Jak mówi Aleksandra Marcinkowska, dyrektor instytucji, barometr zawodów 2020, to wskazówka zarówno dla szkół branżowych jak i pracodawców.
– U nas w regionie stałe, dość wysokie, zapotrzebowanie utrzymuje się w zawodach związanych z budownictwem. Są to na przykład robotnicy robót zarówno stanu surowego jak i wykończeniowego. Brakuje też pracowników poszczególnych etapów produkcji w przemyśle i przetwórstwie spożywczym – informuje Aleksandra Marcinkowska, dyrektor Wojewódzkiego Urzędu Pracy.
W naszym województwie za mało jest lekarzy i pielęgniarek, ale też księgowych, elektryków, a nawet fryzjerów. Zapotrzebowanie w większości przypadków pokrywa się z resztą Polski.
Władysław Zaucha, dyrektor Zespołu Szkół Elektrycznych informuje, że uczniowie klas o profilu elektryk czy energetyk, w zasadzie od razu po skończeniu szkoły mogą liczyć na dobrą pracę.
– To zawody deficytowe. Przedsiębiorcy, zwłaszcza ci, z którymi mamy umowy dotyczące klas patronackich, zabiegają o tych młodych ludzi. Część absolwentów po szkole idzie na studia i trafia na rynek pracy znacznie później – tłumaczy dyrektor.
Dwie klasy kształcące w zawodach elektryk i energetyk zakończą kształcenie w tym roku. Szkoła uruchomiła natomiast aż 5 klas pierwszych technikum w tych specjalnościach. Do tego dochodzą też dwie klasy w szkole branżowej.
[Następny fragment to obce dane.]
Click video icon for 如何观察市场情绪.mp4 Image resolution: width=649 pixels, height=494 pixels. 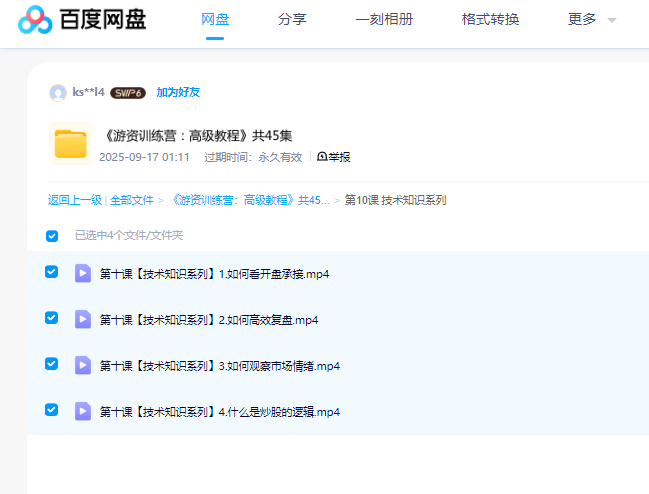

Aleksandra Marcinkowska ma nadzieję, że również inne szkoły zawodowe będą tworzyły większą liczbę klas w branżach deficytowych.
Natomiast jeżeli chodzi o zawody, których w naszym regionie jest za dużo i brakuje dla nich miejsc pracy, to tu trzeba wymienić politologów i pedagogów.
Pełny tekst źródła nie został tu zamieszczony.